Nadine Binder

Statistician, Medical Center University of Freiburg
Bridging the gap: From time-to-event methods to their application in a Framingham Heart study reanalysis

Abstract
In epidemiological practice, there is often the tendency to use rather simplistic statistical tools that can potentially ignore more complex structure. In such cases, it can be unclear whether the use of these tools is nevertheless reasonable as the resulting bias is negligible, or whether the bias is potentially severe. To illustrate this problem and demonstrate the application of more complex (and more valid) statistical tools, we consider an example of time-to-event data with missing disease information due to death (MDID) [1]. Specifically, we investigate a highly influential NEJM analysis of the Framingham Heart Study data [2] which reported a significant linear decline in the incidence of dementia over the last 30-40 years. Missing disease information due to death in this context means that incidence of dementia was determined only at certain follow-up timepoints, and therefore is unknown for subjects who died between visits (unless it could be retrieved from medical records). Censoring these death cases at time of death or at the last visit observed disease-free yields an underestimated disease incidence, a bias which is likely to increase in magnitude as the cohort ages and death becomes more prevalent. MDID bias can be avoided, however, via the use of suitable statistical methods. We illustrate the shortcomings of the analysis strategy used by Satizabal et al. as an example of the discrepancy between straightforward statistics in epidemiology and more sophisticated statistical techniques designed to reduce or eliminate bias, which provides a strong justification for their use [3]. We conclude by discussing implications for the methods development community, including the role it can play in changing current practice in applied statistics in epidemiology.
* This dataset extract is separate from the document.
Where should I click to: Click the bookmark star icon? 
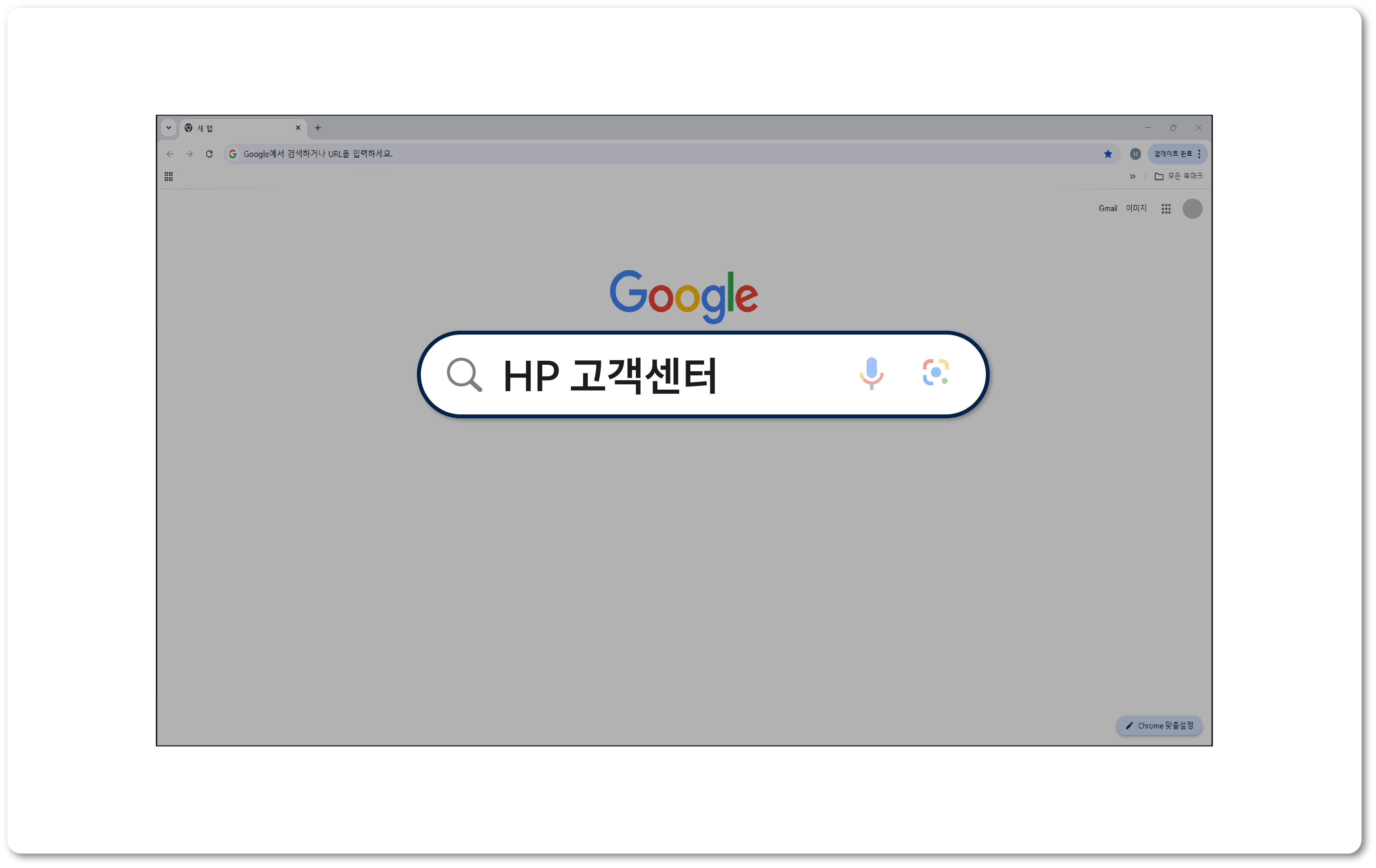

[1] Binder N, Schumacher M. Missing information caused by death leads to bias in relative risk estimates. J Clin Epidemiol. 2014;67(10):1111-20.
[2] Satizabal CL, Beiser AS, Chouraki V, Chêne G, Dufouil C, Seshadri S. Incidence of Dementia over Three Decades in the Framingham Heart Study. N Engl J Med. 2016;374(6):523-32 [with communication].
[3] Binder N, Balmford J, Schumacher M. A multi-state model based reanalysis of the Framingham Heart Study: Is dementia incidence really declining? Eur J Epidemiol. 2019. Epub ahead of print.